Drewry has analysed Maersk Line’s ability to consume its competitors “in one bite” after its US$4 billion takeover of Hamburg Süd included some concessions in certain trades.
In its Container Insight Weekly, Drewry stated that the deal is reducing the likelihood of regulators around the world intervening to “put brakes on growth increases”.
The independent consultancy said: “It is an inevitable consequence of the concentration occurring in the container sector right now that each new transaction will come under closer scrutiny by competition authorities.
“The concessions forced upon Maersk are not so harsh as to prevent them being the market leader in the majority of trades shared with Hamburg Süd.”
The takeover of Hamburg Süd was unconditionally cleared by the US Department of Justice in March, but the European Union Commission felt obliged to place conditions that will restrict capacity in some trades, before it also approved the transaction.
When complete, the transaction will see the combined entity control approximately 19% of the world’s container fleet capacity, based on today’s shares, putting further distance between the Maersk group of carriers and MSC in second place at 15%.
After announcing of the acquisition close, Søren Skou, CEO of Maersk Line and A.P. Moller – Maersk, said: “By keeping Hamburg Süd as a separate and well-run company, we will limit the transaction and integration risks and costs while still extracting the operational synergies.
“The acquisition of Hamburg Süd will therefore create substantial value to Maersk Line already in 2019.”
Drewry added: “The attractiveness of Hamburg Süd as a takeover target was always obvious.

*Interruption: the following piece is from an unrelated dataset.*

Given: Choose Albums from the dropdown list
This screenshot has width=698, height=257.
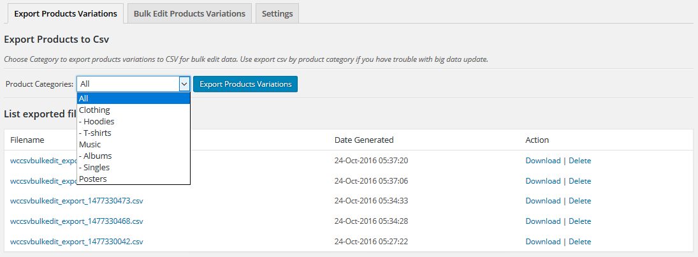Looking at the screenshot, I should [x=95, y=156].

“The German carrier has turned itself into one of the most recognisable North-South trade specialists in the industry; delivering exceptional growth rates fostered by a keen appetite for M&A [see graph below].
“The company made itself a relatively easy fit for any major line that was looking to expand its North-South horizons, while its virtual absence from the East-West markets avoids the need for scrutineering by competition authorities as far as those routes are concerned.
“While it flirted with moving into East-West trades, its owners clearly decided that the investment required to make the step up was too rich.”